The Navy’s MQ-8C Fire Scout unmanned helicopter on Nov. 20 wrapped up its operational assessment (OA), readying the program for a Milestone C decision in 2016.

During the assessment, the service tested the MQ-8C’s endurance, reliability and performance, including its ability to survey maritime and land targets, Naval Air Systems Command (NAVAIR) stated in a news release on Nov. 30. Its sensors and systems were tested at different altitudes and ranges during day and nighttime conditions.
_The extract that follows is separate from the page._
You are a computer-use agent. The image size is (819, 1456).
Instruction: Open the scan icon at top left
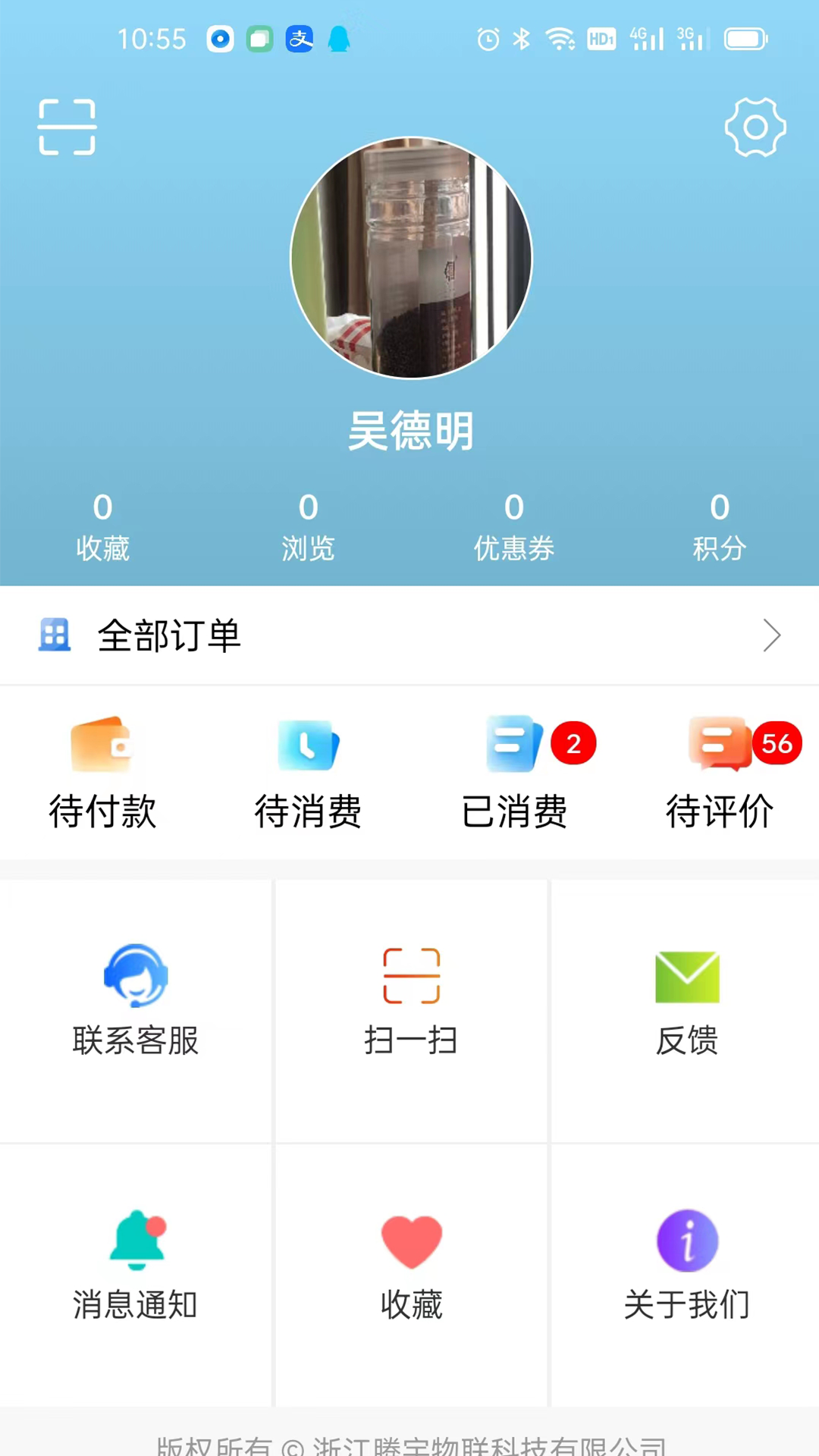66,127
The OA also evaluated the integration of an improved ice detector system that alerts the crew to icy conditions, allowing them to lower the aircraft so that it can continue its mission.

The three weeks of OA tests took place at Naval Base Ventura County in Point Mugu, Calif., and consisted of 11 land-based flights totaling 83.4 hours, NAVAIR said.

Capt. Jeff Dodge, the Navy’s Fire Scout program manager, said the service was happy with the performance of the MQ-8C, which met or exceeded its goals for endurance and range during the OA.

“We have some minor improvements to make before we get to Initial Operational Test and Evaluation (IOT&E), but we believe the system will meet the fleet’s requirements,” he told sister publication Defense Daily in a written statement. “In order to further increase performance, we are working to bring additional sensors and weapons on to the aircraft.”

The service in November closed out a request for proposals for one of those systems: a maritime search radar to boost the Fire Scout’s intelligence, surveillance and reconnaissance capability.

Once fielded, the Northrop Grumman [NOC]-manufactured unmanned aerial vehicle (UAV) will fly off the decks of Littoral Combat Ships and other vessels to conduct reconnaissance and provide precision targeting support for manned assets on the ground, sea and air.

Initial ship-based testing is scheduled to begin in fiscal year 2017, although the Navy has not yet identified the ship that will host those tests, a NAVAIR spokeswoman said.

Leslie Smith, Northrop Grumman’s Fire Scout program director, said in a company statement that “the completion of land-based OA is once again validation of the incredible performance the Fire Scout system is capable of.”

A smaller version of the Fire Scout, the MQ-8B, is already operating in the fleet. The “Bravo” variant currently is deployed with the Freedom-class LCS USS Fort Worth (LCS-3) in Southeast Asia, where the drone partners with manned MH-60 Seahawk helicopters.

The MQ-8C, which is based on the manned Bell Helicopter Textron [TXT] 407 helicopter, will provide twice the endurance and  has a 700-pound payload capability that is three times the size of the MQ-8B.  The “Charlie” variant has a range of 150 nautical miles, and has logged 427 flights and more than 730 flight hours, NAVAIR said.